George Wendt has a chance here - finally - to move away from his lovable barfly "Norm" in CHEERS. Here he plays a hard working grasshopper type. He runs a horse farm, and has been grooming and training a potentially great horse. But he's stuck with a ne'er-do-well brother (Jeff Yagher)who is potentially going to wrecked all of Wendt's hopes by his gambling debts. Wendt kills this idiot, but now has to figure out how to avoid going to jail because of it. His brother's debts are owed to Jay Acovone (playing a bookie for the Mob). Wendt lures Acovone to his home to collect the debt, and shoots the bookie "in self defense". The idea is that Yagher was killed by the bookie as a message to Wendt to pay up or else.

Enter Colombo...and Peter Falk is soon beginning to spot all the apparent unnoticed minor details that Wendt overlooked (but which the surface incidents seem to cover pretty well). But Falk realizes he has competition. It seems mobsters have private lives too. Acovone was more than a Mob bookie: he was the close godson of local Mob capo Rod Steiger, and Steiger (who like most capos has a pretty shrewd head on his shoulders) realizes that Acovone had no hand in this crazy "message" murder if he was expecting to be paid.

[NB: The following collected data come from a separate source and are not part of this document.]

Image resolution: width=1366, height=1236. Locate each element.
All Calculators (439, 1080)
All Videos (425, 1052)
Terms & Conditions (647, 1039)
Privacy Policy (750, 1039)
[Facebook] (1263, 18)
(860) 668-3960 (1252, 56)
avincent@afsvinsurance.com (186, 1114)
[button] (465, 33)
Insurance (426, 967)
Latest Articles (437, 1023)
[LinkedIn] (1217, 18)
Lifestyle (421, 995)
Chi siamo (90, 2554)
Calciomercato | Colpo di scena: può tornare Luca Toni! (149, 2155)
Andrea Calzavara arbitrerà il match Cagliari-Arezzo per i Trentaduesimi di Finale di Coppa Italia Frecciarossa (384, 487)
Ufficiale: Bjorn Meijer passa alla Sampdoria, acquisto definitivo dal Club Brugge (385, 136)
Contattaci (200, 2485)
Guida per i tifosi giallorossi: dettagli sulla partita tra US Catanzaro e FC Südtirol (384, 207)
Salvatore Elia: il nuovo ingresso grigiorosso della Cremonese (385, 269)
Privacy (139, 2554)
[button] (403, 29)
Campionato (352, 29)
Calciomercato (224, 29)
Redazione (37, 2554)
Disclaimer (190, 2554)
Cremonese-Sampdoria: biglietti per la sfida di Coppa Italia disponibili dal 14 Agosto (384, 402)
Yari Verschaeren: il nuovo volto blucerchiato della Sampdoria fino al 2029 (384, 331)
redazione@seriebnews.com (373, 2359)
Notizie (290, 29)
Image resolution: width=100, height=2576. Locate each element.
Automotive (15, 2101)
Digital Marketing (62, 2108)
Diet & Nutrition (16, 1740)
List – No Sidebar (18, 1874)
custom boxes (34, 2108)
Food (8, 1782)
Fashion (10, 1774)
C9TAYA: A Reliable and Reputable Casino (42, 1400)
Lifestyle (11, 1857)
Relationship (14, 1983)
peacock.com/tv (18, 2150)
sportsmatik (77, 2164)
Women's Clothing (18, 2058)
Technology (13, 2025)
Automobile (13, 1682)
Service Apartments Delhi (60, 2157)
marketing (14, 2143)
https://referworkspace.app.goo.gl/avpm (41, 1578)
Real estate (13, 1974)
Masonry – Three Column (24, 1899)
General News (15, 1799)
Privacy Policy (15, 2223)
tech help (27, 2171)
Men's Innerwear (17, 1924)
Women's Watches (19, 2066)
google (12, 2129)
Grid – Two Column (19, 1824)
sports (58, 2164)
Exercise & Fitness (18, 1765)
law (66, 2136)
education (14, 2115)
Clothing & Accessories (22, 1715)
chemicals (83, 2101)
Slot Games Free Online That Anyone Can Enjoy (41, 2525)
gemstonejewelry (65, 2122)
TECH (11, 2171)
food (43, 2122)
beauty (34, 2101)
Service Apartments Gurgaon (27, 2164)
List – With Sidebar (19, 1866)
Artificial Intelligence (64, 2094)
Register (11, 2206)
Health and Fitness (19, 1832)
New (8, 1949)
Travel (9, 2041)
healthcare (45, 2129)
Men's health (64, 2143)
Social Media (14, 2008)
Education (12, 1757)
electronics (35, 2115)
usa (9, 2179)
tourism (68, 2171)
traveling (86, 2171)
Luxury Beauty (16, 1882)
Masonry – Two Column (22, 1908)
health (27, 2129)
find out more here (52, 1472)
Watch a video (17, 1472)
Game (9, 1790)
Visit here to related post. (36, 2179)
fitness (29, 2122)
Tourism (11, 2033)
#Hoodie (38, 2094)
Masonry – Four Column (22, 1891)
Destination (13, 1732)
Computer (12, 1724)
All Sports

What happens then is similar to an episode from the first decade of "Colombo" where Hector Elizondo was an Arab diplomat who killed Sal Mineo to hide and advance a conspiracy against his monarch, and Falk and the monarch end up putting Elizondo on the spot in a squeeze play. Here Steiger works with Falk in putting Wendt in a similar squeeze-play.

Falk and Steiger have nice moments together, including a moment of lunch when Falk suddenly realizes they are eating a specialty that he can't eat, but Steiger happens to like. But the best moment comes when Wendt sees his real moment of truth. Confronting Steiger and his army of goons at a small coffee shop, only Falk happens to be there. When Falk (playing his game on Wendt) sees that Steiger means to kill Wendt and anyone else who is "troublesome", he says finally, "My salary is not worth this!", and walks out. We know he's doing it to effectively scare Wendt, but boy is it funny to see his limit finally!